I like to say, “Let’s look at your architecture from a customer-centric perspective.” I don’t want to talk about the Salesforce architecture to a customer. What’s the customer’s architecture, and how does Salesforce fit in? Then within that, how do we make sure the development process of Salesforce, whether you’re developing UI or integrations or workflows or business process, how do you make sure there’s a consistent way to actually write that code, to store it in modern ways, like on Git for example? Whether it’s UI or logic, store it in code, version it, right? Upgrade and downgrade if you need to, or rollback.

So when you think about the Lightning Platform, you think about the Heroku Platform, as an example, we’re bringing those together. We want the development experience to be consistent. So if you go from no code to low code to high code, it’s the same experience, it’s the same feel. But we’re always looking for input. We always want to know from all the geeks out there, what more can we do?

Also, look at our partners, the whole partner community is also jumping in. We have incredible partners here at the Expo that are doing incredible work around DevOps, adding to everything that we provide as a company.

SEE: Salesforce handily tops Q1 earnings targets (ZDNet)

Pardot outage: Taking down Salesforce services was a hard call, but the right thing to do

Bill: When you’re dealing with so many different systems, things don’t always go right. In the recent Pardot outage, Salesforce decided to take down all services as a precaution until they knew what was going on. Walk us through this decision and give advice to other technology leaders who may need to make that kind of decision within their organizations.

Parker: So all the CXOs out there, my advice is, you need to be ready for a crisis because a crisis will happen to you. How will you guide yourself through that crisis? You need to guide yourself by your values. You’ve seen us talk about our values over and over again. Trust is the highest value. Within trust, security is most important. I did make that decision along with our Chief Trust Officer Jim Alkove. We said, “We have a big issue. It’s going to take us a little time to fix it.” So we made a very hard call, and we pulled the plug on the network because we wanted to protect all of our customers’ information.

I’ve been on numerous calls with our customers explaining the issue and apologizing, telling them how it will never happen again. But over and over again, our customers have thanked us for staying true to our values and being very clear in the heat of the moment that security is more important than anything, and the trusted safety of their data is job one.

For Salesforce, transparency and trust go hand-in-hand

Bill: How important is transparency to building trust with customers?

Parker: Again, that’s where you have to stay true to your values. Even if you think, “Oh, maybe it’s going to be okay,” guide yourself by your values, not by some gut instinct. Our values, again, we’re about security.
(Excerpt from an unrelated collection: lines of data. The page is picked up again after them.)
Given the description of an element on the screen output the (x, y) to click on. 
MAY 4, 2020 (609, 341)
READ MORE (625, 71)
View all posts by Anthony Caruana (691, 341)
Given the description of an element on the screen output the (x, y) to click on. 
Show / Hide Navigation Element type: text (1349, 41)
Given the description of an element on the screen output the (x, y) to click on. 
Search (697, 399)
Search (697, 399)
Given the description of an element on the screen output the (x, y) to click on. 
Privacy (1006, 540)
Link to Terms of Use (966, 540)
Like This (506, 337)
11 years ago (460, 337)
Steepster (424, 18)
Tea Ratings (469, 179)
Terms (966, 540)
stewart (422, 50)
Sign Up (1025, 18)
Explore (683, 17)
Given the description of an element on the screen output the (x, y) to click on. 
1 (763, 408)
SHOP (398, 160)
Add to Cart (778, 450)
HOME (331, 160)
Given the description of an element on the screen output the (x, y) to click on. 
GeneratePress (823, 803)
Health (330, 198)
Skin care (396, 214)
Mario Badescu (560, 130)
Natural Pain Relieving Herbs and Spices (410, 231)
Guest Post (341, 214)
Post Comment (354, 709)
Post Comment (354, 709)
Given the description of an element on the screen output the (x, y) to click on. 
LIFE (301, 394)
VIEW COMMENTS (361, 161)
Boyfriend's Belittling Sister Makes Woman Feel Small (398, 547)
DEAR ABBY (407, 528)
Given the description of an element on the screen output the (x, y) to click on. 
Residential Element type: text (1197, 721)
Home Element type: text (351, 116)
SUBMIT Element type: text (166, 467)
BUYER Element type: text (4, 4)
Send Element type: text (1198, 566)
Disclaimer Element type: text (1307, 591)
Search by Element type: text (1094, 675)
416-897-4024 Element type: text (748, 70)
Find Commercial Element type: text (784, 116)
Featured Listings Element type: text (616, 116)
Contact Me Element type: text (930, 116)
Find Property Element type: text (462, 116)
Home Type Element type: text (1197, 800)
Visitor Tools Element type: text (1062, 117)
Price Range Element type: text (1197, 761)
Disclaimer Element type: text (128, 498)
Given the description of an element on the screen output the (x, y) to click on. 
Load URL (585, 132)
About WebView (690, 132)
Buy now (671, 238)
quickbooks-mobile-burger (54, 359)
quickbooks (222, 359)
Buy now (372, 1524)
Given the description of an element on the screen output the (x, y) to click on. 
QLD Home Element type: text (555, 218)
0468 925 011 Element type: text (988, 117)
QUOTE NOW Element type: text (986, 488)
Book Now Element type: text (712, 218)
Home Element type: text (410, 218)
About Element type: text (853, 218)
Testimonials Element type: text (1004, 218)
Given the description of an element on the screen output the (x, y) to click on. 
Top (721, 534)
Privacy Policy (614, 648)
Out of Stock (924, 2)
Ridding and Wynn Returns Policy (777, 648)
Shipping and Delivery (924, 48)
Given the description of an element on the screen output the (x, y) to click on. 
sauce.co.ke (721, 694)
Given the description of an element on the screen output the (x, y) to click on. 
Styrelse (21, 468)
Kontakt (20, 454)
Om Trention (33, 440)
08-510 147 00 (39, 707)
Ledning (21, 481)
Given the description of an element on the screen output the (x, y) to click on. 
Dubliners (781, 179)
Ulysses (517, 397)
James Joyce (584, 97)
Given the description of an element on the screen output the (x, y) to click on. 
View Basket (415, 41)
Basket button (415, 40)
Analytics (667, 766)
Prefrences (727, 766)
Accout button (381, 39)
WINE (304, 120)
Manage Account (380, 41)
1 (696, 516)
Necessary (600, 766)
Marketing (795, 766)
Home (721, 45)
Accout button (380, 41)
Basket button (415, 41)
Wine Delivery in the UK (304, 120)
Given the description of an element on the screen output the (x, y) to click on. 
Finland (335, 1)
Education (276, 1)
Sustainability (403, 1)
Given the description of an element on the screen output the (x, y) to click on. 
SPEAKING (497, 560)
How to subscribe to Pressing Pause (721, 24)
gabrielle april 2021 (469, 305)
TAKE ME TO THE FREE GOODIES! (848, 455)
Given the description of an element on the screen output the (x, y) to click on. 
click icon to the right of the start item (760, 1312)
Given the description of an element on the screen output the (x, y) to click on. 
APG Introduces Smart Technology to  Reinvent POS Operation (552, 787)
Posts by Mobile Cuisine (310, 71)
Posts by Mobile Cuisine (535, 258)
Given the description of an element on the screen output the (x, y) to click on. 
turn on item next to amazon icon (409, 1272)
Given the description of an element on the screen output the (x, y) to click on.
Then about transparency. Transparency’s so important. We were the first enterprise company to put up our availability and our security on a public website called We put all of our information out there. Sometimes it’s hard. Sometimes we don’t know everything about an issue. So we’re doing our best to get that information out to our customers.

Our customers get frustrated, sometimes. They say, “I want more information. I want it faster.” But it’s that dialog that’s important. It’s important to get as much information as you can out to be as transparent as possible and to have as many direct conversations with your customers because they need you. They are relying on you. And in the cloud especially, they’re saying, “I’m relying on you to run my service, to secure it, to make it available, to make it fast.” You need to have that trusted relationship. Again, trust is number one. Security, availability, but also transparency.